REX TILLERSON: Well, those two are not mutually exclusive in terms of our capital investment programs and being able to take advantage of the environment if acquisitions present themselves. You know, because the strength of the balance sheet itself, we have a very large holding of treasury shares, as you know. We've been buying the shares back for years. So we have a lot of capacity to get something done without having to in some way change our ongoing capital investment programs. And that's really the way we approach it. If an opportunity presents itself, it's going to largely leave our base capital programs unaffected.

BECKY QUICK: You're looking potentially at places in the United States , I know you have been not interested in adding more Canadian stuff to the portfolio. Is there anything in the U.S. that strikes your fancy?

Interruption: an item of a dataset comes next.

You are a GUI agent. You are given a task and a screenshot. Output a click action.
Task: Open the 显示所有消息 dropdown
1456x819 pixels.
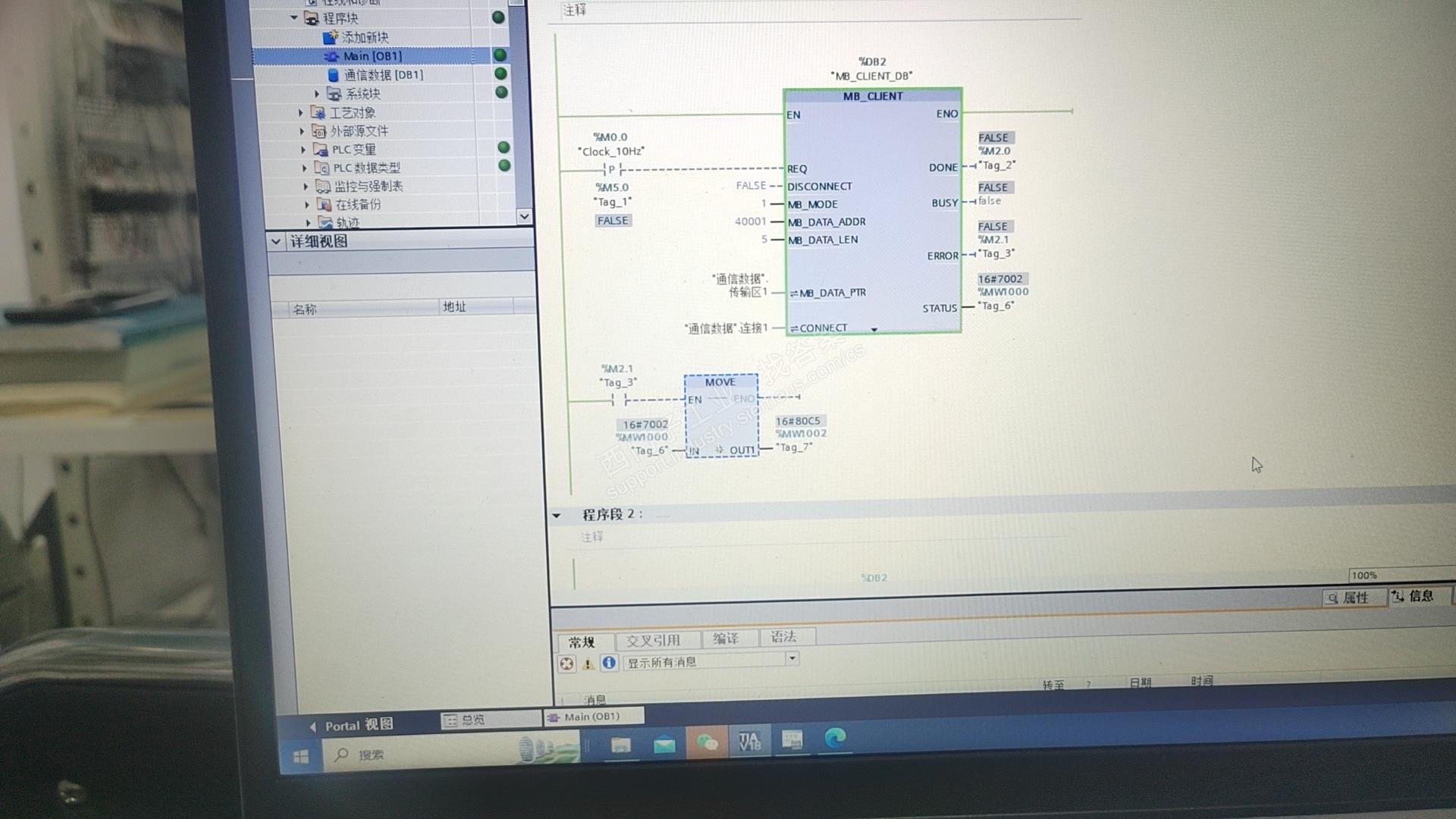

REX TILLERSON: Well, there are always a lot of things that could be interesting. And you know, these conditions are putting some companies in a position where they want to do something different. Now some are under a lot of stress and distress because of debt they've taken on, some have built their companies to a point where they feel they've gotten all the value they can, time to make a change. For us, as we evaluate them, it's always about value and is this an opportunity that we see the ability to add some value to it, by acquiring. We're not portfolio investors, so to simply buy a company that's developed a resource fully and now it's just producing out is not anything of interest to us. We really are looking for opportunities where a company has great assets, we see an opportunity because of what we can do with those to create value from that. And the transactional exchange works in the current environment. So we're pretty patient. We're not – we don't feel compelled to have to do anything. We already hold the industry's largest resource base of anyone in the world, 92 billion barrels. But we are always looking, you know, how do we make that even stronger and better. And so something comes to the door, we'll have a conversation.

BECKY QUICK: Well, Rex, I want to thank you for your time today. I really appreciate it.

REX TILLERSON: My pleasure, Becky. Thank you.